AKTUELLES URTEIL DES BAG

Anspruch des Arbeitnehmers auf Zahlung von Pauschalen nach § 288 Abs. 5
BGB* bei Verzug des Arbeitgebers mit der Entgeltzahlung?
Die Parteien streiten in der Revision noch über die Zahlung von Pauschalen nach
§ 288 Abs. 5 BGB.
Der Kläger ist langjährig bei der Beklagten beschäftigt. Er hat diese auf Zahlung
rückständiger Besitzstandszulagen für die Monate Mai bis September 2016 in Anspruch
genommen. Zudem hat er von der Beklagten wegen Verzugs mit der Zahlung
der Besitzstandszulage für die Monate Juli bis September 2016 die Zahlung
von drei Pauschalen à 40,00 Euro nach § 288 Abs. 5 BGB verlangt. Insoweit hat er
die Ansicht vertreten, § 288 Abs. 5 BGB sei auch im Arbeitsrecht anwendbar. Die
Beklagte hat demgegenüber im Wesentlichen eingewandt, § 288 Abs. 5 BGB sei im
Arbeitsrecht gemäß § 12a ArbGG ausgeschlossen. Zudem lägen die Voraussetzungen
des § 288 Abs. 5 BGB nicht vor, da sie sich nicht schuldhaft in Verzug befunden
habe.
Die Vorinstanzen haben der Klage stattgegeben. Die Revision der Beklagten, mit
der diese sich gegen ihre Verurteilung zur Zahlung der Pauschalen nach § 288
Abs. 5 BGB wendet, war vor dem Achten Senat des Bundesarbeitsgerichts erfolgreich.

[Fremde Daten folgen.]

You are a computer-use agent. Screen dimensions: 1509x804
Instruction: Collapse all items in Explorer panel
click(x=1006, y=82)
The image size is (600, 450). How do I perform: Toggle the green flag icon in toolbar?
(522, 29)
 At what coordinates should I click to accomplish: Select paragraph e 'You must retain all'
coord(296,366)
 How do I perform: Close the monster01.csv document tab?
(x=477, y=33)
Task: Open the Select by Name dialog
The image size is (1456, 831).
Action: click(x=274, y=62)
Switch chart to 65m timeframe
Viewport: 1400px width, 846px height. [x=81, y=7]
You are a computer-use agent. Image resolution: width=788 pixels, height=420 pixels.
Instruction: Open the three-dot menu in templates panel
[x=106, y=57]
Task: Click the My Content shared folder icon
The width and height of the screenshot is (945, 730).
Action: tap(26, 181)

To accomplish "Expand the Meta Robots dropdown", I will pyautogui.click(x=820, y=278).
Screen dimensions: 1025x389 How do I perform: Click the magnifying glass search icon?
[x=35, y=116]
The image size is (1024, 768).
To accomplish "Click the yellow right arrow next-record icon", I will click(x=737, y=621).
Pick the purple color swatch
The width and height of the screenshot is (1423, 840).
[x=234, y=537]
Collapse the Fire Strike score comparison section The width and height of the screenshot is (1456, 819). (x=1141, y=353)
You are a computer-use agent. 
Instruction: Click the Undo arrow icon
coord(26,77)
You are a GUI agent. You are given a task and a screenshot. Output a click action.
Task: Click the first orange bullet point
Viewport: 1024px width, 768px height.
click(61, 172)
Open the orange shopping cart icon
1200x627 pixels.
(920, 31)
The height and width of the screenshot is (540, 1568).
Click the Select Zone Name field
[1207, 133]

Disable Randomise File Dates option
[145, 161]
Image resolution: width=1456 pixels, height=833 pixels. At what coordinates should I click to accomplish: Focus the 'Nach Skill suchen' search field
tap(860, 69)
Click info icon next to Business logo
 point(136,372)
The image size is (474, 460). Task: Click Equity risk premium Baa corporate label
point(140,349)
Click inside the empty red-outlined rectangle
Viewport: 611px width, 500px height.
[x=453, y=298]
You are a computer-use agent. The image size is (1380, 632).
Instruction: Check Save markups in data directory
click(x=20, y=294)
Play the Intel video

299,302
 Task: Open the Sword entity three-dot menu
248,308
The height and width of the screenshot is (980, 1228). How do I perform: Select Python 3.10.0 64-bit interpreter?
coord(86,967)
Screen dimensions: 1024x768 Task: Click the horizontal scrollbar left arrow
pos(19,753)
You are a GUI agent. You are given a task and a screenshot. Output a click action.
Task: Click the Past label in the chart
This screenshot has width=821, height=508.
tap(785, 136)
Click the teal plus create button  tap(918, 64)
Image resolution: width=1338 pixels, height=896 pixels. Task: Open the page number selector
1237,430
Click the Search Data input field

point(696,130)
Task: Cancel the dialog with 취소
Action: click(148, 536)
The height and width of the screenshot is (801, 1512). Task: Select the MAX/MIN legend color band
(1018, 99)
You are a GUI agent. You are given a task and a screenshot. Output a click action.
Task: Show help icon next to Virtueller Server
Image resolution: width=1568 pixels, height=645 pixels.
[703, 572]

Der Kläger hat keinen Anspruch auf die geltend gemachten Pauschalen. Zwar
findet § 288 Abs. 5 BGB grundsätzlich auch in Fällen Anwendung, in denen sich der
Arbeitgeber mit der Zahlung von Arbeitsentgelt in Verzug befindet. Allerdings
schließt § 12a Abs. 1 Satz 1 ArbGG als spezielle arbeitsrechtliche Regelung nicht
nur einen prozessualen Kostenerstattungsanspruch wegen erstinstanzlich entstandener
Beitreibungskosten, sondern auch einen entsprechenden materiell-rechtlichen
Kostenerstattungsanspruch und damit auch den Anspruch auf Pauschalen nach
§ 288 Abs. 5 BGB aus.
Bundesarbeitsgericht, Urteil vom 25. September 2018 - 8 AZR 26/18 -
Vorinstanz: Landesarbeitsgericht Düsseldorf, Urteil vom 10. Oktober 2017 - 8 Sa
284/17 -
*§ 288 BGB Verzugszinsen und sonstiger Verzugsschaden
...
(5) Der Gläubiger einer Entgeltforderung hat bei Verzug des Schuldners, wenn dieser
kein Verbraucher ist, außerdem einen Anspruch auf Zahlung einer Pauschale in Höhe
von 40 Euro. Dies gilt auch, wenn es sich bei der Entgeltforderung um eine Abschlagszahlung
oder sonstige Ratenzahlung handelt. Die Pauschale nach Satz 1 ist
auf einen geschuldeten Schadensersatz anzurechnen, soweit der Schaden in Kosten
der Rechtsverfolgung begründet ist.
**§ 12a ArbGG Kostentragungspflicht
(1) In Urteilsverfahren des ersten Rechtszugs besteht kein Anspruch der obsiegenden
Partei auf Entschädigung wegen Zeitversäumnis und auf Erstattung der Kosten
für die Zuziehung eines Prozeßbevollmächtigten oder Beistandes.